Sara Hopkins : next page
I look to different people for different things and my mentors are not always photographers, but often times the sitters I photograph.
 
The first person whose work I was introduced to and I go back to time and time again is Eugene Richards. The subject matter is enough to jar you, but Richards, he just shows you in the most empathetic way what it means to live and suffer and love in this world. Another person, Billy Howard, an Atlanta-based photographer, whose body of work ‘Epitaphs for the Living’ is the most moving work I’ve seen on life, death, and illness. My friend, Kaylee, who I photographed several years ago, has taught me the most about what it means to float between genders and why it’s important to question what femininity and masculinity look like, and why. Mark, another sitter, has taught me about giving yourself to others through commitment, love, and humility.
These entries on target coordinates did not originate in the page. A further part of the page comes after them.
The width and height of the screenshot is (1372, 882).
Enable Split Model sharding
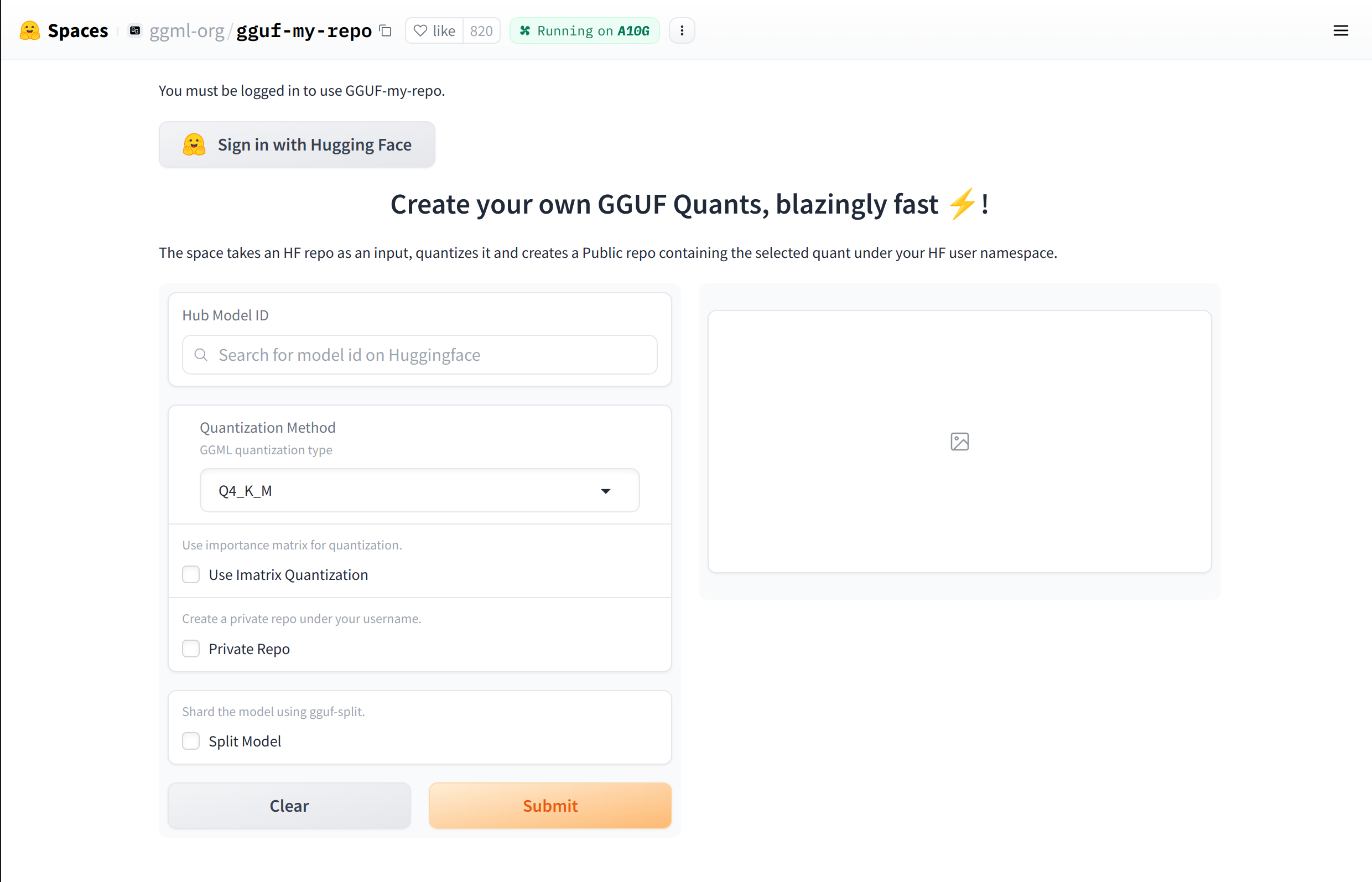pyautogui.click(x=191, y=740)
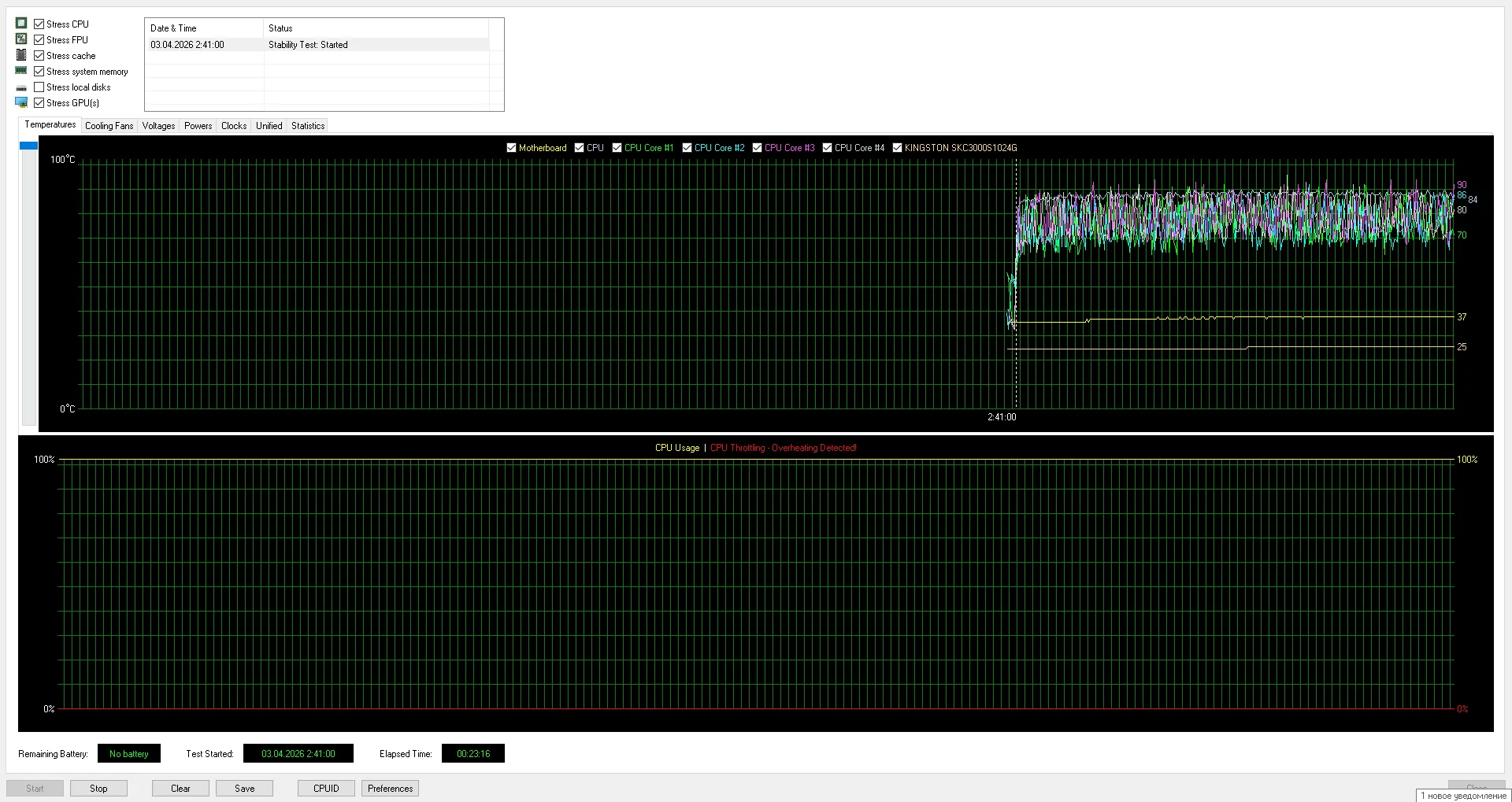Click the local disks drive icon
The image size is (1512, 802).
pyautogui.click(x=21, y=87)

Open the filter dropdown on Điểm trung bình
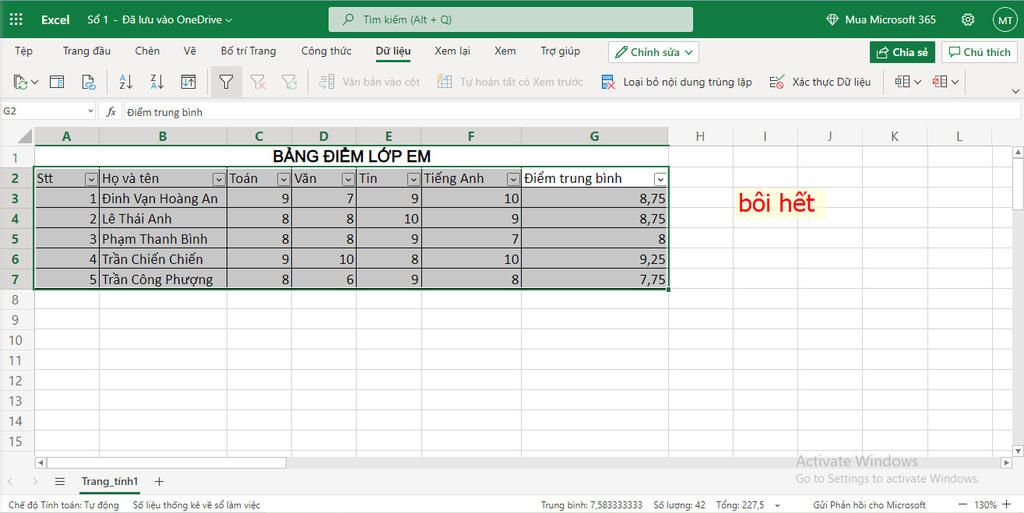[660, 179]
Throughout any investigation of influences or teachers, the people who have given and shared with me most all approached their lives or their work with kindness and compassion, expressed in their own unique way. It’s a reminder to me to always give that to anyone, and to those I photograph because it is a courageous thing to photograph, but even more so be photographed and allow yourself to be seen.   

I read every day – not only online, but in some form I am reading fiction or non-fiction that is relative to my discipline and interests respectively. It’s not enough just to look around me and think things are pretty, I need to explore the thoughts behind why it’s considered pretty. I need to take in the words of writers long dead or those living today, who have left behind their thoughts about life.